After finishing his meal, Methos sat back in his chair, pleasantly full. Outside it had started to rain again, but he was dry and warm. He hadn't realized how cold he had been in the basement of Shakespeare & Co. MacLeod ordered another Alsace wine and a creme brulee to share.
They were only given one spoon for the brulee, the waiters far too distracted and busy to pay any attention. MacLeod scooped out a spoonful and ate it, then scooped out another spoonful and held it for Methos. He swallowed the rich dessert, ignoring the twinge of desire that warmed his belly like brandy.
Across from him, MacLeod was smiling, like he knew a secret and couldn't wait to tell it. What? he asked silently.
MacLeod shrugged, leaned in, indicating Methos should come closer. The small table gave the illusion of privacy in the midst of noisy confusion. Nearby a child was screaming for attention. Elsewhere a man was speaking loudly in French. Someone was singing. All of it was overwhelming, loud and abrasive, and perfect.
"Thank you," said MacLeod. "I'd love to read it."

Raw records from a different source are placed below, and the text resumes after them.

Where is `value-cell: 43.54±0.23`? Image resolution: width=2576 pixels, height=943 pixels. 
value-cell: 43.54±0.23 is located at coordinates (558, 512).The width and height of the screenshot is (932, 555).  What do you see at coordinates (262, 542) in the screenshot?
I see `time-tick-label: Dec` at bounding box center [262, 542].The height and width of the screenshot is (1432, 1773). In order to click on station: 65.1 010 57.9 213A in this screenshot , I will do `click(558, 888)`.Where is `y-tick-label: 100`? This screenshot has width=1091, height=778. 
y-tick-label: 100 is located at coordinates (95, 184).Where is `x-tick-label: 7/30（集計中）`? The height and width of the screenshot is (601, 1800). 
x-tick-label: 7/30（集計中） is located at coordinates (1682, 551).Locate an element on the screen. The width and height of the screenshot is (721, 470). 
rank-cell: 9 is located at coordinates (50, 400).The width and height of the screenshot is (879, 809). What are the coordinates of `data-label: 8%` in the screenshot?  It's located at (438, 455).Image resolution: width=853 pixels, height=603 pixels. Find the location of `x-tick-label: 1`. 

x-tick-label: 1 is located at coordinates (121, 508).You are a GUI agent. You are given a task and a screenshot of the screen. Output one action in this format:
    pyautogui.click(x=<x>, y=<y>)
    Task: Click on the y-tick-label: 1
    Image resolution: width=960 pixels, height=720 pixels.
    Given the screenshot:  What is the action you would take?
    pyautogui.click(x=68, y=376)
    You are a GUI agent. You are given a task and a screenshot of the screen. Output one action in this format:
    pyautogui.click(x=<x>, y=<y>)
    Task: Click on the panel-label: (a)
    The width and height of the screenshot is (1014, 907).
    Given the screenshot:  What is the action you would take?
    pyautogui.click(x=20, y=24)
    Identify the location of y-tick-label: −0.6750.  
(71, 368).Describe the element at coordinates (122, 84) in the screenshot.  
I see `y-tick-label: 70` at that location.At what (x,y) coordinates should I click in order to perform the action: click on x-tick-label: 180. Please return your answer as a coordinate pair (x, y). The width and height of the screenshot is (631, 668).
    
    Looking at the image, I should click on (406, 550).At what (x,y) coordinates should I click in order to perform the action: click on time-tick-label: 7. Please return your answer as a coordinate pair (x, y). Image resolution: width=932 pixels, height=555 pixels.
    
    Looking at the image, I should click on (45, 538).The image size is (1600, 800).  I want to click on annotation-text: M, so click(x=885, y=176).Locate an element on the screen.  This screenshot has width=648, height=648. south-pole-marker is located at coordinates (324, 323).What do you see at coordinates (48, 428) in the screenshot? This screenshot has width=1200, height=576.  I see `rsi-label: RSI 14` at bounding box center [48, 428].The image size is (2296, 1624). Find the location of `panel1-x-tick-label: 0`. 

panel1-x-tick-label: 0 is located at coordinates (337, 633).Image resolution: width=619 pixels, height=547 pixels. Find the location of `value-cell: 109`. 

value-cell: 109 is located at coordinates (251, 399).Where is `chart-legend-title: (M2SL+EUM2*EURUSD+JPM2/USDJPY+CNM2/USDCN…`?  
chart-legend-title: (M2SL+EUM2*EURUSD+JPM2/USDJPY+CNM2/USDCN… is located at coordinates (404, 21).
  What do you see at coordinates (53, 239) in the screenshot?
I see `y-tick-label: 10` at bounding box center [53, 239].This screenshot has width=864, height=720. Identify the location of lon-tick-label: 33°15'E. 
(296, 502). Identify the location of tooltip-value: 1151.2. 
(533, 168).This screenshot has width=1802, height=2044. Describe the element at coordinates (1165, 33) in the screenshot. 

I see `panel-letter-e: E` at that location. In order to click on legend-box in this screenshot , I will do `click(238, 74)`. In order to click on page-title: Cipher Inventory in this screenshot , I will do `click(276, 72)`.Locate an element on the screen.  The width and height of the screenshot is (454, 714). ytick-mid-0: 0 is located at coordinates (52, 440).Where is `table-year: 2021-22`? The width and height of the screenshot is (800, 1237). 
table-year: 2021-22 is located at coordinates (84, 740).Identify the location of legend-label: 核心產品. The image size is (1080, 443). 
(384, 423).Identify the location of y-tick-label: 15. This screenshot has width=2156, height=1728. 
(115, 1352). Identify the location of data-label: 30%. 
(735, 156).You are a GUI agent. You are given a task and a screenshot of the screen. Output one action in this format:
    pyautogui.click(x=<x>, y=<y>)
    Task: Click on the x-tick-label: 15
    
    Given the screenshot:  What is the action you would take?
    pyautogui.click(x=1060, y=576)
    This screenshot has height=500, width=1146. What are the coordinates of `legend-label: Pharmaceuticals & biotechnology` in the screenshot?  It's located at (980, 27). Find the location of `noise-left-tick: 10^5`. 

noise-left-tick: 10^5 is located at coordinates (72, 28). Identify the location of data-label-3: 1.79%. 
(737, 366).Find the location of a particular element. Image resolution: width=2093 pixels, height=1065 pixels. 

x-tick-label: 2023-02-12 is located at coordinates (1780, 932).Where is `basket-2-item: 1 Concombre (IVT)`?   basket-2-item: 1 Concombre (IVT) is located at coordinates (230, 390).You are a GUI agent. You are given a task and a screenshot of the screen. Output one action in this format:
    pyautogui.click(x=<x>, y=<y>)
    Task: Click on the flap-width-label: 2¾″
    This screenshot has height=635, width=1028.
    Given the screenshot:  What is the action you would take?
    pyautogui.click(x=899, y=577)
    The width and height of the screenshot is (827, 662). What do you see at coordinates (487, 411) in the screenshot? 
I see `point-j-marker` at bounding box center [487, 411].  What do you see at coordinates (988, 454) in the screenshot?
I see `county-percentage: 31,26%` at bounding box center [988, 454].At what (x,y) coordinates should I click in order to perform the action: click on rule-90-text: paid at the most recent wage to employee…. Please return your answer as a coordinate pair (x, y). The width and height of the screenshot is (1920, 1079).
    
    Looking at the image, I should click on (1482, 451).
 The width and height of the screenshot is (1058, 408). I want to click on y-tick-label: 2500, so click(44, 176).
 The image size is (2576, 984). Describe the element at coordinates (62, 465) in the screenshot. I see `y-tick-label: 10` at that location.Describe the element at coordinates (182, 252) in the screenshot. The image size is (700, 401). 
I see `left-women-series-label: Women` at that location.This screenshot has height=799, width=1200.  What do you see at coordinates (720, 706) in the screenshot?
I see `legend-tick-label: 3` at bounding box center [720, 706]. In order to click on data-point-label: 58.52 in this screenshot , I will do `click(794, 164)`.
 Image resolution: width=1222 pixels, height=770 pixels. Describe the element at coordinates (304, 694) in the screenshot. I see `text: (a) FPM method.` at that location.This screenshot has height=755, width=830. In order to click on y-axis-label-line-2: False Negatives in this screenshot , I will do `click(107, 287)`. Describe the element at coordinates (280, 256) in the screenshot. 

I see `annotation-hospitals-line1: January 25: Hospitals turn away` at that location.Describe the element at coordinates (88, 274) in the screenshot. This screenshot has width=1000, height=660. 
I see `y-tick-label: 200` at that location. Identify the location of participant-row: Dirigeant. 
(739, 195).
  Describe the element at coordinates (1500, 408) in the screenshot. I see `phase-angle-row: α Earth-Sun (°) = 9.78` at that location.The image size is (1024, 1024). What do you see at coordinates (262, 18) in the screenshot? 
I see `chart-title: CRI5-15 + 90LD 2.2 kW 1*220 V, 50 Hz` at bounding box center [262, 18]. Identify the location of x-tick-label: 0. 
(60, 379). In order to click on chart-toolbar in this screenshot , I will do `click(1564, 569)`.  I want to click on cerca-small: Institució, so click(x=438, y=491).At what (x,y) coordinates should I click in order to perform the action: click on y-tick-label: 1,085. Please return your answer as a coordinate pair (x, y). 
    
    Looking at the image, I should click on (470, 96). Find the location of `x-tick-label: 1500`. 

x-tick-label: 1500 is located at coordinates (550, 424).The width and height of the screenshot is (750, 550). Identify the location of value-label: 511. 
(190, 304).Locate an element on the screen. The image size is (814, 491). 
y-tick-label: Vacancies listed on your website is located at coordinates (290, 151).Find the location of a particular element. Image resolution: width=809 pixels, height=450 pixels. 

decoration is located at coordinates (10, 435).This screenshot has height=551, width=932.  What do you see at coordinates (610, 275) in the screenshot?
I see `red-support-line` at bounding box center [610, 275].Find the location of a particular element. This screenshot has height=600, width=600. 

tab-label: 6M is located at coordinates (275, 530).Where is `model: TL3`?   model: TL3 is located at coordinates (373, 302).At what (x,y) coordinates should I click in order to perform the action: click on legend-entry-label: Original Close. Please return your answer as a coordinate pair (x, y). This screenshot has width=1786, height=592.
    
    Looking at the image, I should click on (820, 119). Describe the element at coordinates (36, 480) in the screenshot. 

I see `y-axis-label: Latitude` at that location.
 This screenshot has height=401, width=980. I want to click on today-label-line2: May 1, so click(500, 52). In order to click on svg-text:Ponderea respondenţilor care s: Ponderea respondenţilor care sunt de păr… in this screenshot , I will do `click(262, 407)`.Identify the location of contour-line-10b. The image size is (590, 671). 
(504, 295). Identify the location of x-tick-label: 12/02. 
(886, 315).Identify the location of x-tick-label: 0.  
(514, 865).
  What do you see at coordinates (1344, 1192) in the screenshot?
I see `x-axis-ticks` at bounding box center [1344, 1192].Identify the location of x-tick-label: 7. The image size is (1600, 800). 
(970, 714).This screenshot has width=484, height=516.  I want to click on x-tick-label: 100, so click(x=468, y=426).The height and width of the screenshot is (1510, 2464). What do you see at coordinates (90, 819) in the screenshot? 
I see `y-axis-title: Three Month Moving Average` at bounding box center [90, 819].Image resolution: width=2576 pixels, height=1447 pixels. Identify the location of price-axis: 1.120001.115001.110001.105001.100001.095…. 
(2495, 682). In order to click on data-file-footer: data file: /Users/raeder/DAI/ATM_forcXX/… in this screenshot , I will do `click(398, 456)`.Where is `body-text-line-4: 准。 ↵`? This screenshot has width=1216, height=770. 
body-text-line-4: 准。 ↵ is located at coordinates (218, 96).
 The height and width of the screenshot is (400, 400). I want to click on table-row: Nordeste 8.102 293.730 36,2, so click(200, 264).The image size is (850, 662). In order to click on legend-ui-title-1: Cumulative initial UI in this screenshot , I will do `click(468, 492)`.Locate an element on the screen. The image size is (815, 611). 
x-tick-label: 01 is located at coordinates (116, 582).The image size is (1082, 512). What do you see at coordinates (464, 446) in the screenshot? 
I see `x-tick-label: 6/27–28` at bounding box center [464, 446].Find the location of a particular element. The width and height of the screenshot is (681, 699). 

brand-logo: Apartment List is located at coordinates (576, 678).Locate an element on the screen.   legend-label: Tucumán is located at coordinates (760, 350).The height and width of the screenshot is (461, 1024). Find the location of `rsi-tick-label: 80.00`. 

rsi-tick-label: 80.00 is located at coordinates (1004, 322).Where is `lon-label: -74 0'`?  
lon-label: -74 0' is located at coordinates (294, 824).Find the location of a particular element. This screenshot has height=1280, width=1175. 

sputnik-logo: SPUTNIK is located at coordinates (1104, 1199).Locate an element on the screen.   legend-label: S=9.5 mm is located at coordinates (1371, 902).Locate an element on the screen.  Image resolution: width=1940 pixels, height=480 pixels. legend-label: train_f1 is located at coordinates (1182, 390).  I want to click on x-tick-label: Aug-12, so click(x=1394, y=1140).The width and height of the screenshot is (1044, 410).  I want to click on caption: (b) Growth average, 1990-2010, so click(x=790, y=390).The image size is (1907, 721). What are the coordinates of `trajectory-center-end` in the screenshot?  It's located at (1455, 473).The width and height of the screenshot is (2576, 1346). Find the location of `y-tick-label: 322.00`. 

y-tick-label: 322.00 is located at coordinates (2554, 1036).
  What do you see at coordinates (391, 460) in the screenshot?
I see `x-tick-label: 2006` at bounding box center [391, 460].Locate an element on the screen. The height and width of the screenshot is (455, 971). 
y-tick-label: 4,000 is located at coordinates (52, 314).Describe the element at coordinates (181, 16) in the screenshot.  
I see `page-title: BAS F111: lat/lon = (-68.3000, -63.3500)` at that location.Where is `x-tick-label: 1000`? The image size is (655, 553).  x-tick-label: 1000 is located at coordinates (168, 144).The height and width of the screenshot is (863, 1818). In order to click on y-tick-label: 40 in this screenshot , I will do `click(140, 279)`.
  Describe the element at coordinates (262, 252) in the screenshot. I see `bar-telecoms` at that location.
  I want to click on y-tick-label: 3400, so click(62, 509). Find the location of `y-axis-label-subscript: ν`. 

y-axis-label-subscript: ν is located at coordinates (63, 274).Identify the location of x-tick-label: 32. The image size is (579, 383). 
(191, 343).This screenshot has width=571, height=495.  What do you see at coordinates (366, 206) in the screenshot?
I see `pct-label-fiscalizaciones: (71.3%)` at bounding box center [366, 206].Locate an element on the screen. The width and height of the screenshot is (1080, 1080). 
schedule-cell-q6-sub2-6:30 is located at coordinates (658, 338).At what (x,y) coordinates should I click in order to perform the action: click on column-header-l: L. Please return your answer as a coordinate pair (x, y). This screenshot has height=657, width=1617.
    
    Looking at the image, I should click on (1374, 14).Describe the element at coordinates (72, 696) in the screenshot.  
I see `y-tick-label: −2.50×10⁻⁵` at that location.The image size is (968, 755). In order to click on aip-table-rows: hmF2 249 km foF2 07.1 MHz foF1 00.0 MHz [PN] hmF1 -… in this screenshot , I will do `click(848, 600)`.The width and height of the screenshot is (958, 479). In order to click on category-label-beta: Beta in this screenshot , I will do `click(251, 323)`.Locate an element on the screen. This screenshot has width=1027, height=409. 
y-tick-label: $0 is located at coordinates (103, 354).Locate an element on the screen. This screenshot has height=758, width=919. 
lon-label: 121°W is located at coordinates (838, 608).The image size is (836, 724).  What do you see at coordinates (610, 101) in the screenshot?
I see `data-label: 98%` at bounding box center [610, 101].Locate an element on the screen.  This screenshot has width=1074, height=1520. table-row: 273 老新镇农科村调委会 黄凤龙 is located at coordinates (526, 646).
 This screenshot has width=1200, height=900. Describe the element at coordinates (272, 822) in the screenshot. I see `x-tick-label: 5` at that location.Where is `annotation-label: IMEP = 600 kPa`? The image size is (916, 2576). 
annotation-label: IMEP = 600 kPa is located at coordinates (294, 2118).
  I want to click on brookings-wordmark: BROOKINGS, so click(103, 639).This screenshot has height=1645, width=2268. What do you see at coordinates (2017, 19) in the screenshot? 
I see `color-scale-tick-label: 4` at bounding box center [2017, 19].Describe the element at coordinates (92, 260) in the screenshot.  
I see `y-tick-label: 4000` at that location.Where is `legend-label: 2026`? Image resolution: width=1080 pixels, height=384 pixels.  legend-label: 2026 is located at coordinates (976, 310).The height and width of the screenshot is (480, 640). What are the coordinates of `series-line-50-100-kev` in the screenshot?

Methos could smell the wine on MacLeod's breath. They were close enough for MacLeod's lips to brush against the skin of his cheek, like a kiss. He nodded, the warmth in his belly spreading, reaching all the way up to his ears.
Outside, he waited while MacLeod settled the bill. He stood on the sidewalk, still warm from the wine and the heat of the restaurant, lifting his face up to let the gentle rain fall on his eyelids. He thought of that journal freshly bound, he thought of Alexa and of Paloma gone for many years now.
MacLeod appeared and stood silently next to him. Like before, MacLeod took the lead, only this time he held Methos's hand in his.